Why Thief's DualShock 4 Features Are Better Than Any Other Game We've Seen


Being a stealth game, a lot of focus is put on the lighting mechanics – stay in the shadows and the ‘light gem’ in the corner remains dull, become exposed and the gem gleams. On the PS4 build of the game, this effect is replicated on the DualShock 4 – the LED turned white and illuminated pretty much the whole room we were playing in after a guard exposed our location.


“There’s a pretty powerful light source in that thing,” lead level designer Daniel Windfeld Schmidt told us after our hands-on, “if you’re sitting in a dark room, and you go into the light, you’ll feel /your/ whole room light up as if it’s happening around you. I think that really helps the immersion.”


He’s right, it does. When you’re sneaking through a mansion, say, and the tension is ramping up as more and more guards patrol the area you’re sleuthing around you want to keep your eyes fixed on the centre of the screen, or on your objective, or on that shiny bit of loot on that nearby table. You don’t want to keep flicking your eye to the corner of the screen, checking this obtrusive HUD element.

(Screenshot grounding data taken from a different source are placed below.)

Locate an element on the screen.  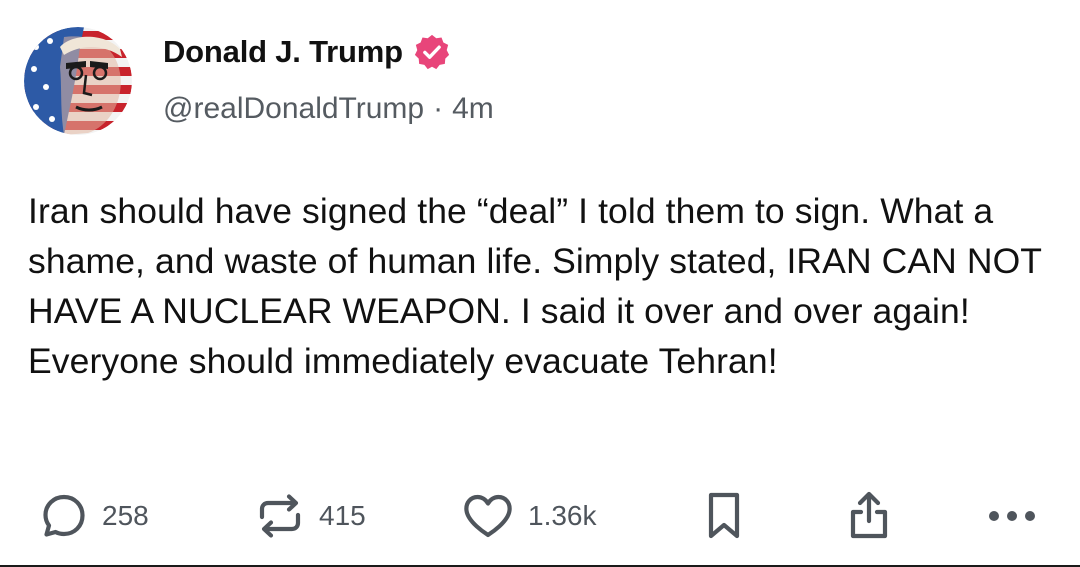
post-action-bar: 258 415 1.36k is located at coordinates (540, 516).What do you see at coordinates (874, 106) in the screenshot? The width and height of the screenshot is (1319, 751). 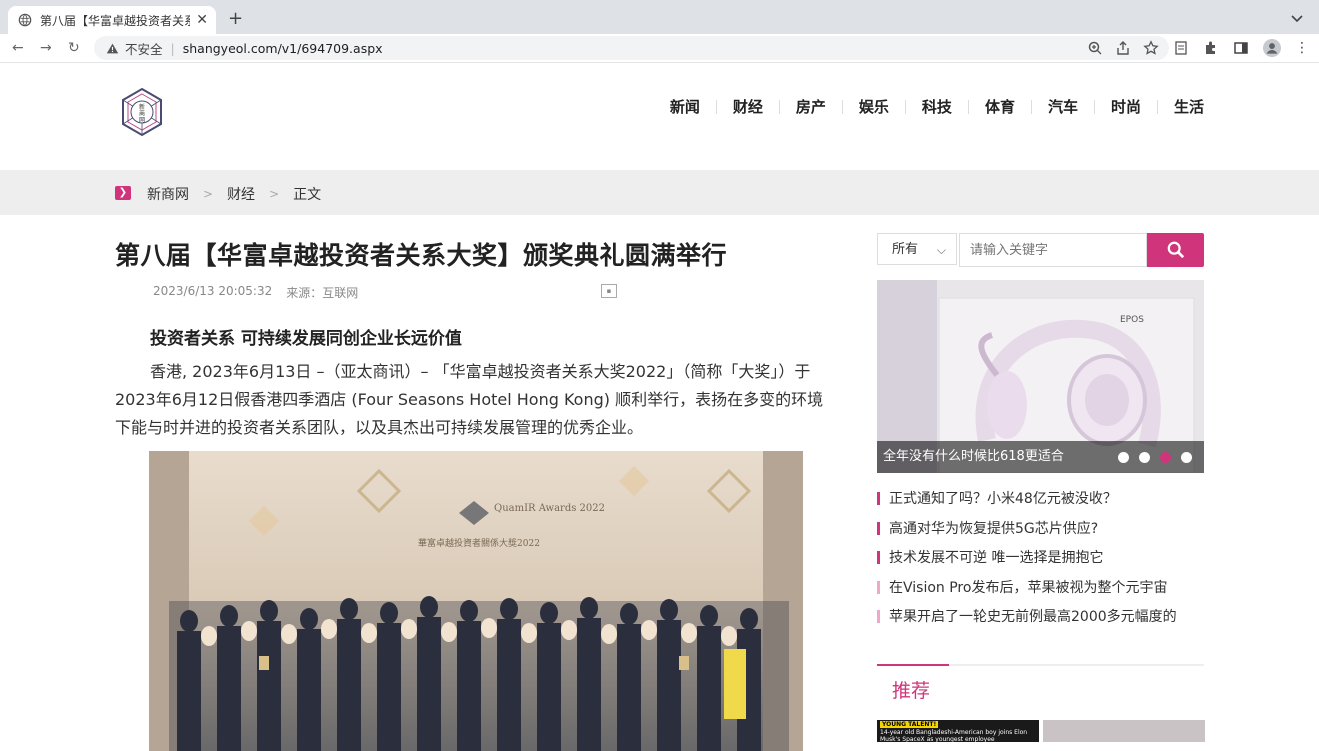 I see `nav-item-entertainment: 娱乐` at bounding box center [874, 106].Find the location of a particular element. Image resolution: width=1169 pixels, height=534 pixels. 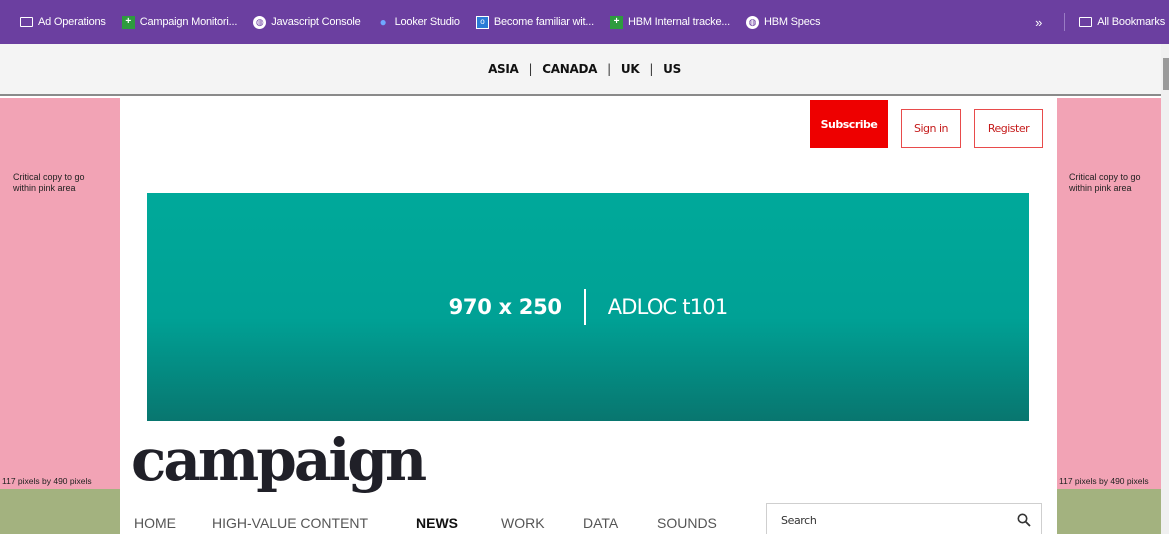

ad-location-label: ADLOC t101 is located at coordinates (668, 307).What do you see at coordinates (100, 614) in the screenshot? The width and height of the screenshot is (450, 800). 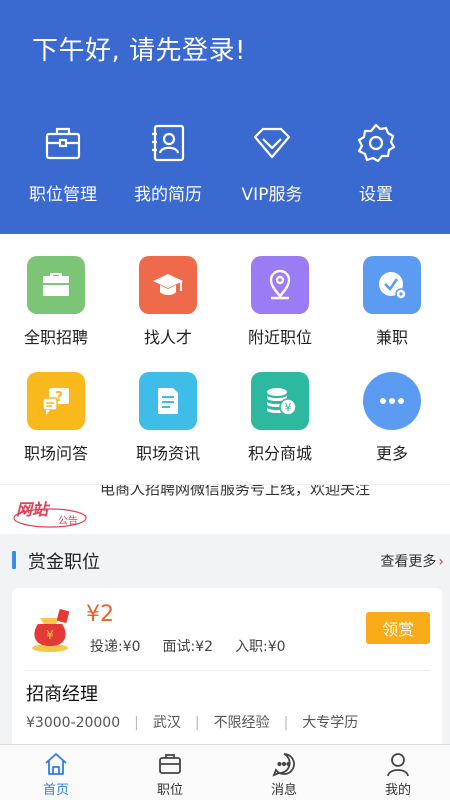 I see `reward-amount: ¥2` at bounding box center [100, 614].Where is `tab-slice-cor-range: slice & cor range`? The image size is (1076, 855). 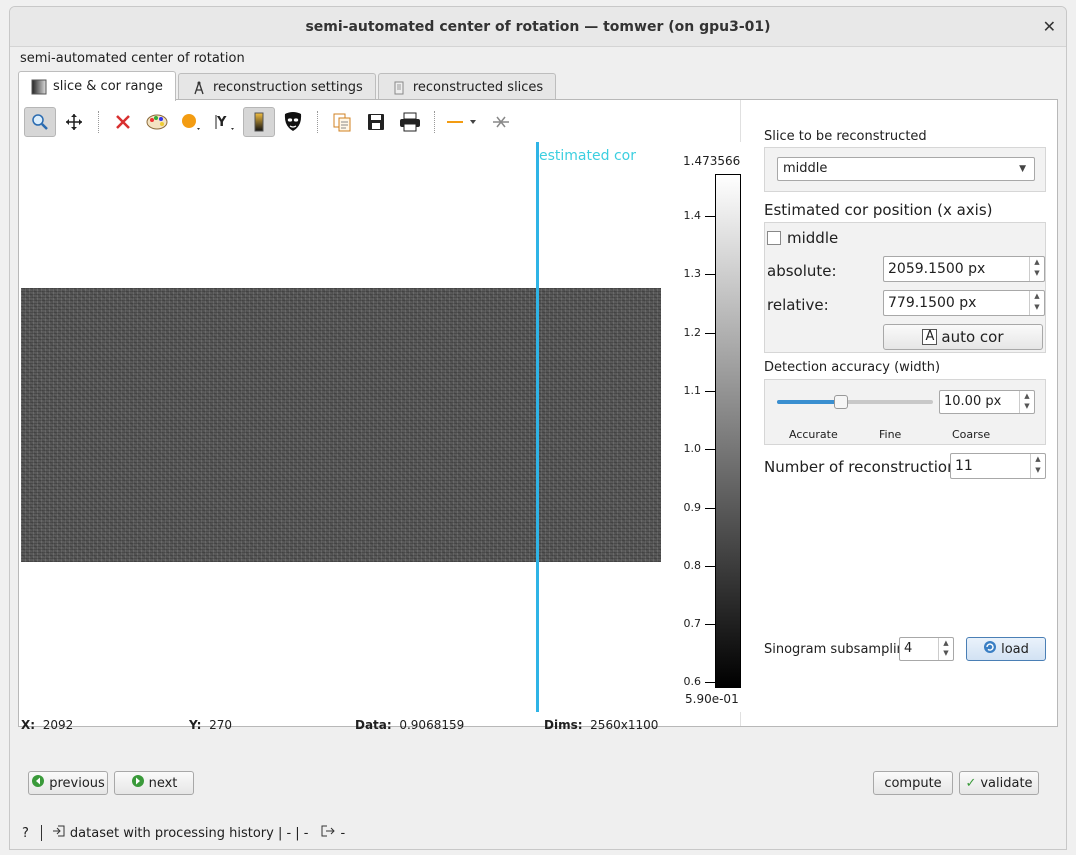
tab-slice-cor-range: slice & cor range is located at coordinates (97, 86). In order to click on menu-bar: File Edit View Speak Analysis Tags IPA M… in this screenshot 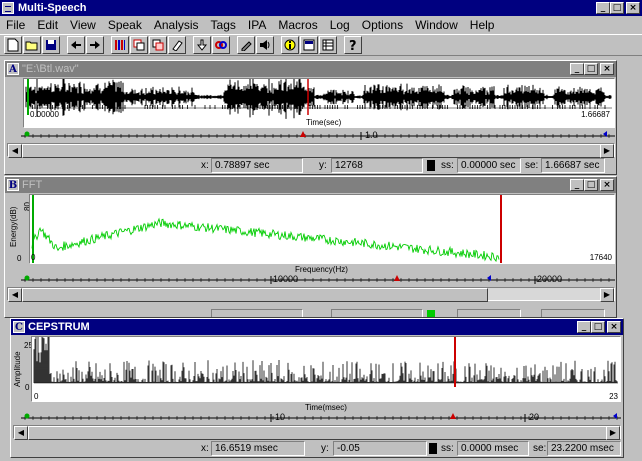, I will do `click(321, 25)`.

 Why Thief's DualShock 4 Features Are Better Than Any Other Game We've Seen

“We want the player to respond to the feedback naturally,” explains Thief’s director, Nicolas Cantin, “we’ve got the light gem, and we’ve got the black cloak around the edge of the screen when you’re in the shadows, and it’s all very subtle. But when we saw the feedback from the controller, we were like yeah, that’s it!’”

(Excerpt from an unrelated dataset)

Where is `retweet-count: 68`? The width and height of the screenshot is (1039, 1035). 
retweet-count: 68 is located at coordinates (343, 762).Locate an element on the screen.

Why Thief's DualShock 4 Features Are Better Than Any Other Game We've Seen
Thief is the best use of the light bar we’ve seen, by a long way. You’d think a flash of light bouncing off anything reflective in your play area would put you off – snapping you out of the game – but exactly the opposite happens. Because the white light is ambient, your brain registers you’re exposed without any active thought. It adds a depth to the game that some may find gimmicky, but that we genuinely found innovative.


“We did research into how the player’s works,” explains Windfeld Schmidt, “and

the central vision is very keen to detail, and your peripheral vision is very keen to change. After a while, if something changes in the environment around you, you just know that without looking at it.”

It’s clear that the developers of the game are keen to push the boundaries of what next-gen hardware can do. We were dubious of the inclusion of the light bar when we started playing (in fact, we were going to turn it off before the developer insisted we keep it on), but – after seeing what it can add to the game’s generally tense ambiance – we’re excited to see more experiments with system specific hardware in the future.